BRANO SELEZIONATO »
Il 3 settembre del 1925, un gruppo di escursionisti risale un ghiaione delle Dolomiti d’oltre Piave, oggi più note come Dolomiti Friulane. Il sentiero è ripido, fa caldo, nessuno arriva a Forcella Montanaia.
Un giovane alpinista di Vicenza si muove con passo diverso. Si chiama Severino Casara, ha 22 anni. La sua prima avventura, nel 1918, è stato un viaggio solitario in bicicletta per vedere l’ingresso delle truppe italiane a Trento. Ha iniziato ad arrampicare due anni dopo, con la prima italiana della Punta Frida in Lavaredo. Poi le ascensioni si sono moltiplicate.
Quel 3 settembre Casara sale la Cima Emilia, poi scende ai piedi del Campanile di Val Montanaia, una delle cime più bizzarre delle Alpi. Culmina a 2173 metri, è difeso su tutti i lati da strapiombi, è stato definito “l’urlo pietrificato di un dannato”.
A salirlo per primi, nel 1902, sono stati gli austriaci Viktor Wolf von Glanvell e Gunther von Saar, che hanno completato la via dei triestini Napoleone Cozzi e Alberto Zanutti. Un’esposta ma facile traversata ha consentito ai due austriaci di superare gli strapiombi.

DATI FORNITI »

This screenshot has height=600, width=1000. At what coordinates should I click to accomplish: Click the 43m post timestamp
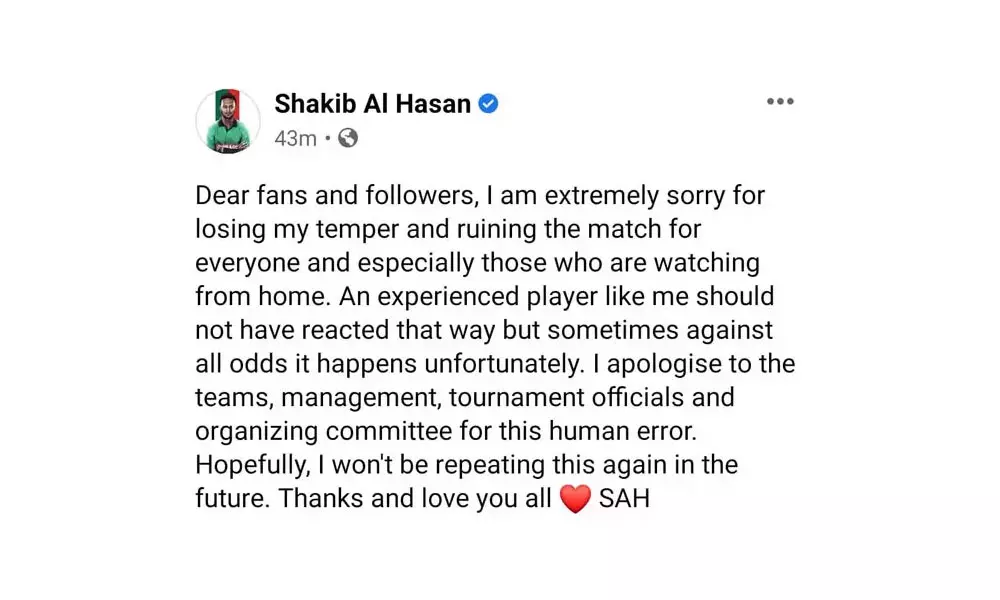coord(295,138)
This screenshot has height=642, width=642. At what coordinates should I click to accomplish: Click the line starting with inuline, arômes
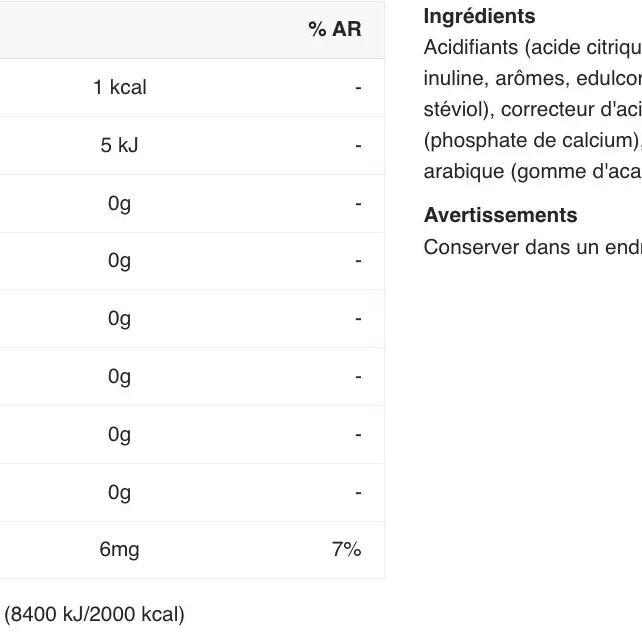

OBIETTIVO A »
Rispondi alle seguenti domande basandoti sul brano sul Campanile di Val Montanaia, una risposta per riga:
(i) In quale giorno e anno si svolge l'escursione descritta all'inizio?
(ii) Quanti anni ha Severino Casara?
(iii) A quale altitudine culmina il Campanile di Val Montanaia?
OBIETTIVO B » Riscrivi sotto forma di elenco il paragrafo del brano sul Campanile di Val Montanaia che inizia con "Un giovane alpinista di Vicenza", mantenendo i fatti principali.
OBIETTIVO C » Prosegui il brano sul Campanile di Val Montanaia a partire dal punto in cui si interrompe.

RISPOSTA A »
(i) Il 3 settembre del 1925.
(ii) Ha 22 anni.
(iii) A 2173 metri.

RISPOSTA B »
- Severino Casara è un giovane alpinista di Vicenza di 22 anni e si muove con passo diverso.
- La sua prima avventura risale al 1918: un viaggio solitario in bicicletta per vedere l'ingresso delle truppe italiane a Trento.
- Due anni dopo ha iniziato ad arrampicare, con la prima italiana della Punta Frida in Lavaredo.
- In seguito le sue ascensioni si sono moltiplicate.

RISPOSTA C »
Quattro anni dopo Tita Piaz, celebre guida della Val di Fassa, ha raggiunto la vetta con quattro clienti per la via dei primi salitori, ed è sceso verso nord con una corda doppia di 37 metri, in buona parte nel vuoto. Un exploit normale con le corde, i discensori e gli ancoraggi di oggi, ma che all’epoca sembra una follia
Severino Casara conosce la storia del Campanile, ma non sa dove passa la normale. Alle 14 è alla base delle rocce, e la nebbia rende difficile orientarsi. “Non avevo mai letto la relazione, ignorando anche il versante della via. Sapevo che in meno di due ore si poteva raggiungere la cima e che le difficoltà erano relative” scriverà.
L’alpinista di Vicenza attacca il Campanile da nord, sul versante opposto alla normale. Superato un avancorpo, è alla base degli strapiombi discesi in doppia da Piaz. Sopra di lui “la muraglia del mostro si erge strapiombando, rossigna e striata di nero”. Basta guardare da vicino la parete per capire che la normale (terzo grado, una fessura di quarto superiore) non può passare da qui.
Ma Casara prosegue. Sopra di lui vede dei chiodi piantati in una fessura che traversa verso destra, e uniti da uno spezzone di corda. A lasciarli sono stati i fratelli veneti Berto, Paolo e Luisa Fanton, e la guida austriaca Franz Schroffenegger con il cliente Otto Bleier.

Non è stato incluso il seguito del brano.